Lunchtime reading today involved the Guardian Science Blog where – under a story about the election (is there nothing else going on in the World today?) – was a post by Dean Burnett…Science is boring (except when it isn’t).
It’s a good read, and would have been recommended #lunchtimereading if I wan’t having lunch at 2.30pm. Instead I find myself trawling the internet for the best Health and Safety accident reports because, as Dean said, if ‘what to do upon accidental anal administration of HCl‘ is listed on the chemical safety sheet then we must come…
“… to only one possible conclusion; this has actually happened to someone.”
If you cut your finger, or sustain any injury, in the lab it should be reported; filling out a form and handing it in so, once a month, members of the Health and Safety committee can meet and discuss how to prevent such accidents happening again. Not only this, we are told to be vigilant in the lab and building for potential hazards, something that may happen but hasn’t happened yet. The hope is that someone will get round to sorting it before someone gets hurt.
Our lab technician sits on the Health and Safety committee, I asked her for the funniest report she had seen. Her response, a potential hazard report from one of the lab corridors about a slip that could have ended in injury. The substance on the floor – custard. The committee decided to write that…
“any spill, particularly of slippery substances such as custard, should be cleaned up immediately.”
This isn’t health and safety gone mad; it’s a good thing, most of the time. We’ve just stopped noticing.
Funny safety advice extends into everyone’s lives- clearly the writers were under the assumption that everyone is a moron when they wrote these: ‘Use like regular soap‘ on a bar of soap, ‘Do not iron clothes on body‘ in the instruction manual for an iron, and my favourite ‘May contain nuts‘ on a packet of peanuts. Then there are bad translations such as these from Chinese warning signs:
- ‘Take care, fall into water carefully!’
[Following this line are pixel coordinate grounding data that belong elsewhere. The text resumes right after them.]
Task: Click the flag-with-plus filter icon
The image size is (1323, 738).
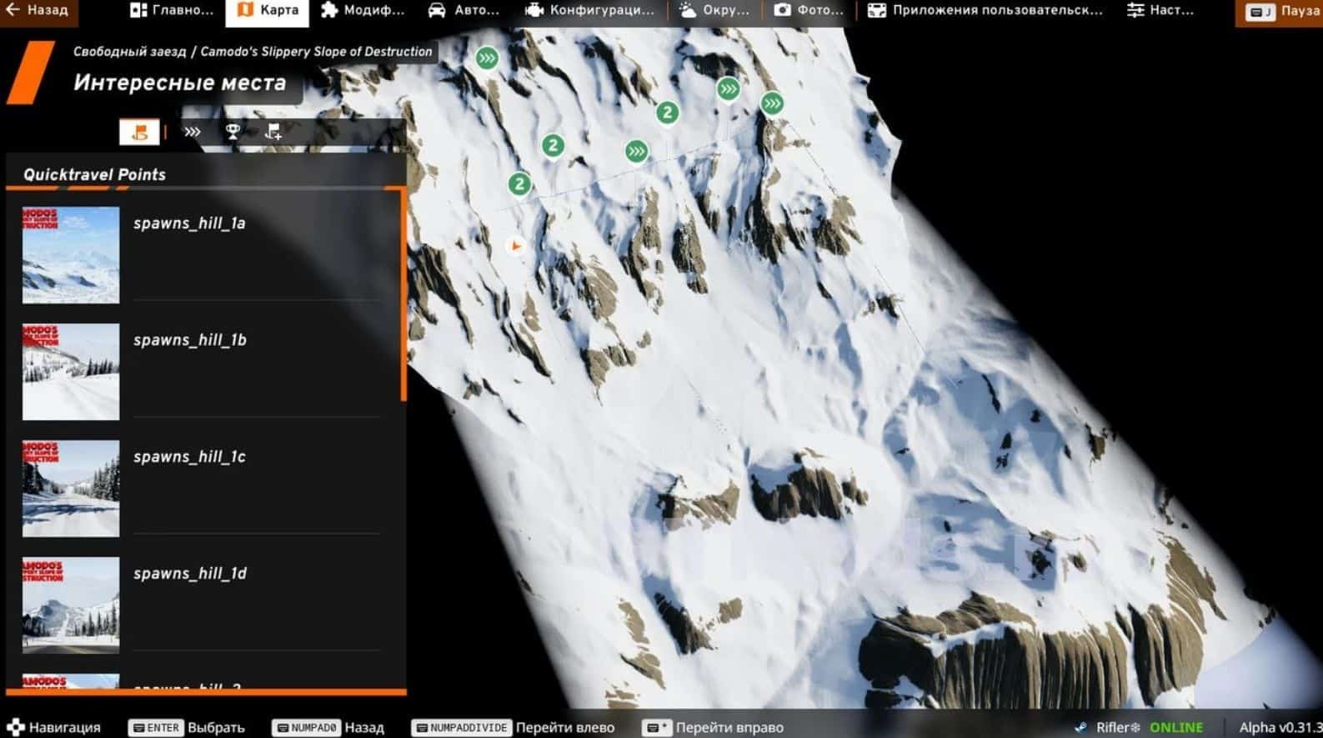Action: [273, 132]
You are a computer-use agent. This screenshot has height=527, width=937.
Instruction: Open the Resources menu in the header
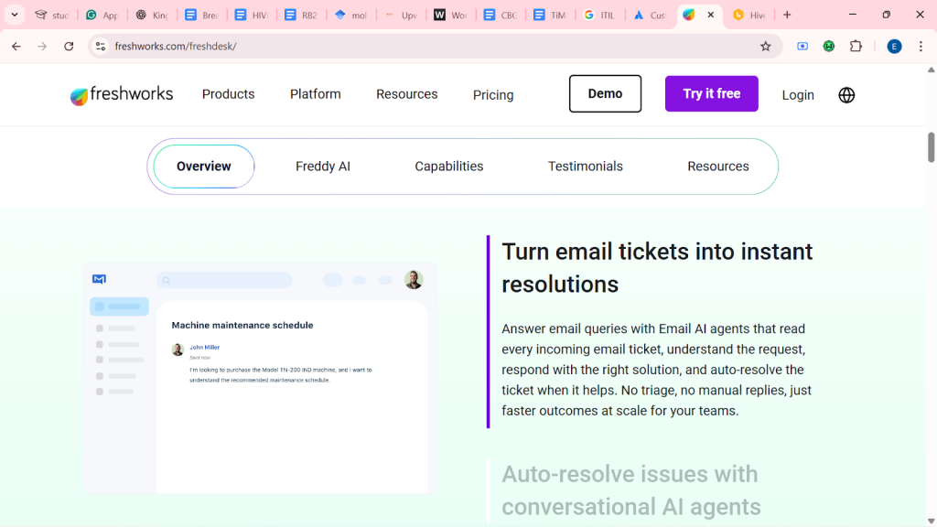tap(406, 94)
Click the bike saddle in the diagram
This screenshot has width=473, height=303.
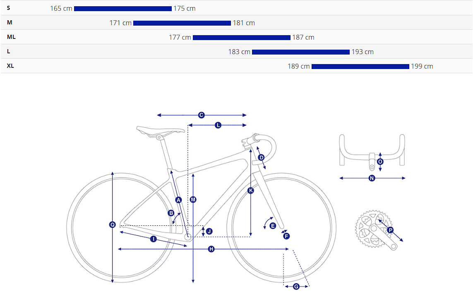click(x=161, y=131)
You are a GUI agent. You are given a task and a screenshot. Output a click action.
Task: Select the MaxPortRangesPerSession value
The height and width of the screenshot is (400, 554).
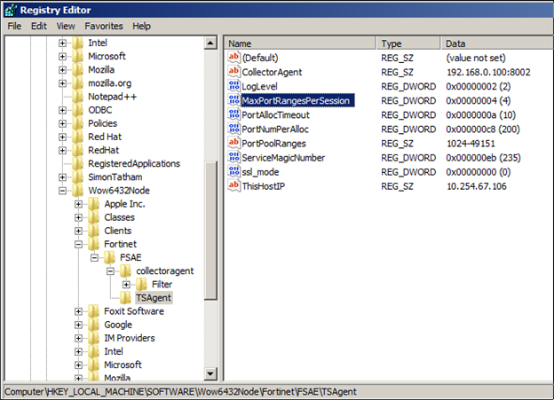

- ‘Caution, butt head against the wall’
- ‘Execution in progress‘ (this one should have read work in progress)
- ‘Keep clean. Don’t stampede!’
- ‘Please don’t cross any railings lest suddenness happens!’
But then perhaps not all of these bad translations are in fact bad – maybe we should “Notice the Safety”. I have recently moved lab and as the fire extinguisher does not have a giant “hand grenade” sign above it I do not yet know where it is. On my way back to my bench I shall make sure I know where, and what type, it is. Won’t my health and safety officer be proud!